To analyse a significant example of this embeddedness, this chapter examines Kenya’s Nairobi through the lens of social milieus in the middle-income stratum, the so-called ‘middle classes’.1 Moreover, the milieu concept enables the identification of social groups that share sociocultural features such as specific ways of life, professional and leisure activities, and forms of consumption and investment. The text studies which local aspects are significant for milieus in Nairobi in comparison to Mombasa and other Kenyan cities. And using two case studies, the Christian Religious Milieu and the milieu of the Young Professionals, it illustrates how the particular city modifies these milieus.

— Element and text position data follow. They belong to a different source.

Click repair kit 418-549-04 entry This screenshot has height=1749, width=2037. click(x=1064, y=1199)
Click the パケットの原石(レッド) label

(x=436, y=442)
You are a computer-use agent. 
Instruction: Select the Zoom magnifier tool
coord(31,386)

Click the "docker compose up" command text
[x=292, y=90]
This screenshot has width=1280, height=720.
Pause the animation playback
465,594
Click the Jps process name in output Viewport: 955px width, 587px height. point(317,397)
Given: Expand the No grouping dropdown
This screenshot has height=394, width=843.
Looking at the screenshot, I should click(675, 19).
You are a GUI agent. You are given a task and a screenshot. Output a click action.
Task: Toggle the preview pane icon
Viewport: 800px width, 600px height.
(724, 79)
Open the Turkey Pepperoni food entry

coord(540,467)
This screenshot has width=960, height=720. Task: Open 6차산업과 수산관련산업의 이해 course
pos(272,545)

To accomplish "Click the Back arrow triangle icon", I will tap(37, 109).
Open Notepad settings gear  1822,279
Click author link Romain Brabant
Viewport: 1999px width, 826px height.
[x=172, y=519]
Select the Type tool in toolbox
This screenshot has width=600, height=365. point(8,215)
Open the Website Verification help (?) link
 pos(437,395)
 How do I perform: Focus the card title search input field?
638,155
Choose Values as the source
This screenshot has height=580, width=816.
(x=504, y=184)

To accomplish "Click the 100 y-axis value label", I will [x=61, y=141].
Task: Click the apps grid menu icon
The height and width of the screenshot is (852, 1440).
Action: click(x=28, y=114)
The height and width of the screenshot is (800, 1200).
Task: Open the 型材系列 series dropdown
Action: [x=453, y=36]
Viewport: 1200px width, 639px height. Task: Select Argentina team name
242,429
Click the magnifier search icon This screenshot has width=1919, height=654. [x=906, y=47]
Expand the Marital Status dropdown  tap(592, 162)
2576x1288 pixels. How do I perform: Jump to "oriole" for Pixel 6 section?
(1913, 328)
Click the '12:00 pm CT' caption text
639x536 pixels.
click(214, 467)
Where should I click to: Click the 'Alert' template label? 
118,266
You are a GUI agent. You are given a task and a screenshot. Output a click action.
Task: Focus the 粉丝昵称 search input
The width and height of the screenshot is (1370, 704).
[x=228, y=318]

Such an approach not only allows for a better understanding of the ‘middle classes’ in African cities as comprised of different identifiable milieus, it also yields a method for analysing the local particularities of a city, whether in Africa or other parts of the world. The chapter is significant for policy and practice because it introduces with the concept of social milieus a nuanced alternative to (middle) class approaches that distinguishes lifestyles, aims in life and forms of consumption. Also, the chapter discusses, using the example of Nairobi, how milieus are bound to specific structures of a city and might offer—from the perspective of basic research—suggestions for practical use.